Having just one IRA instead of several may simplify paperwork and minimize fees. But when you begin to think about leaving IRA funds to heirs, consider using more than one IRA to do so. Here are reasons why:
Preserve Funds for Bequests in a Roth IRA
Statistics show that the great majority of IRA funds reside in traditional IRAs. However, traditional IRAs must make annual required minimum distributions (RMDs) to their owners starting at age 70½. This works contrary to the intent of leaving IRA funds to heirs because RMDs deplete the IRA while the owner is alive. Roth IRAs, to the contrary, have no RMDs for their owners. So if you currently have all your IRA funds in a traditional IRA but would like to leave some portion of them to heirs, consider converting that portion of the funds to Roth IRA status.
Protect Distribution Options for your Spouse and Beneficiaries.
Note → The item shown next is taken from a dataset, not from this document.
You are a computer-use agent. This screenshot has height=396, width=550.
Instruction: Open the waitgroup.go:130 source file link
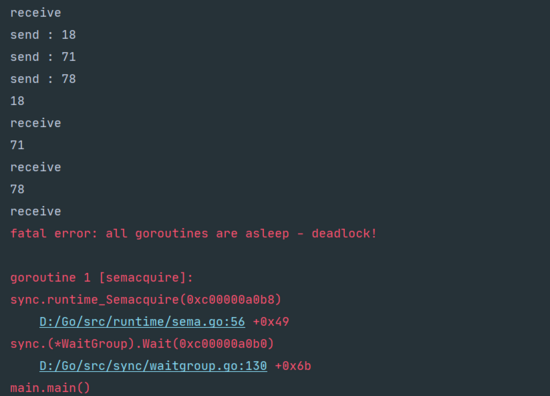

An individual who inherits an IRA from a spouse has a unique choice: either accept the inherited IRA or convert it to an owned IRA. Keeping an inherited IRA lets a spouse beneficiary under age 59½ withdraw funds from the IRA without an early withdrawal penalty. Converting the IRA into an owned IRA lets a surviving spouse defer RMDs until age 70½ (or eliminate them entirely if it is a Roth IRA) and also name new IRA beneficiaries. Even better, the spouse beneficiary can convert the IRA to an owned IRA at any time — for instance, after waiting to reach age 59½.
But this choice is available only if the spouse is the sole beneficiary of the IRA. That being said, consider naming your spouse as sole beneficiary of one IRA while funding intended transfers to other beneficiaries through one or more other IRAs.
A non-spouse who inherits an IRA as the sole designated beneficiary named on the IRA’s beneficiary form can take RMDs from it under a schedule that “stretches” over the rest of his or her life expectancy. This can provide decades worth of compounding tax-favored investment returns in the IRA.
But if the IRA has multiple beneficiaries, then RMDs for all must be paid on the “stretch” schedule of the oldest, who has the shortest life expectancy. This can be very costly to the younger beneficiaries.
If a charity is one of the beneficiaries, the situation is even worse. It is deemed to have a life expectancy of zero, so no beneficiary can take a stretch. The IRA will have to be paid out in only five years if the IRA owner died before his beginning date for RMDs. If he died later, it must be paid out over the owner’s life expectancy in the year of death (not more than 17 years).
Note: These problems can be fixed after an IRA owner dies, by dividing a single inherited IRA with multiple beneficiaries into separate IRAs with one beneficiary each by the end of the following year.
But this creates risk of making costly mistakes while trying to meet deadlines and satisfy technical rules. It’s simplest and safest to set up separate IRAs in advance.
Matching Investments to Heirs
When separate IRAs are set up for each heir, they can be funded with different assets selected for each — for example, safe bonds for a spouse, growth stocks for a grandchild. Account balances can also be adjusted for each heir in light of changing circumstances. Amounts can be transferred among them to reach desired balances, and as the RMD for a year can be taken from any traditional IRA, it can be proportioned among IRAs to reach the desired result.
Disclaimers can be valuable tools in estate planning. For instance, an adult in a high tax bracket who is a beneficiary of an IRA but doesn’t need it, may disclaim so that it passes to the “next in line.” If each IRA has a single beneficiary, then each can have a chosen contingent beneficiary to be “next in line,” such as the beneficiary’s child, making disclaimer planning straightforward. But if one IRA has multiple beneficiaries, disclaimers may be much more difficult to use.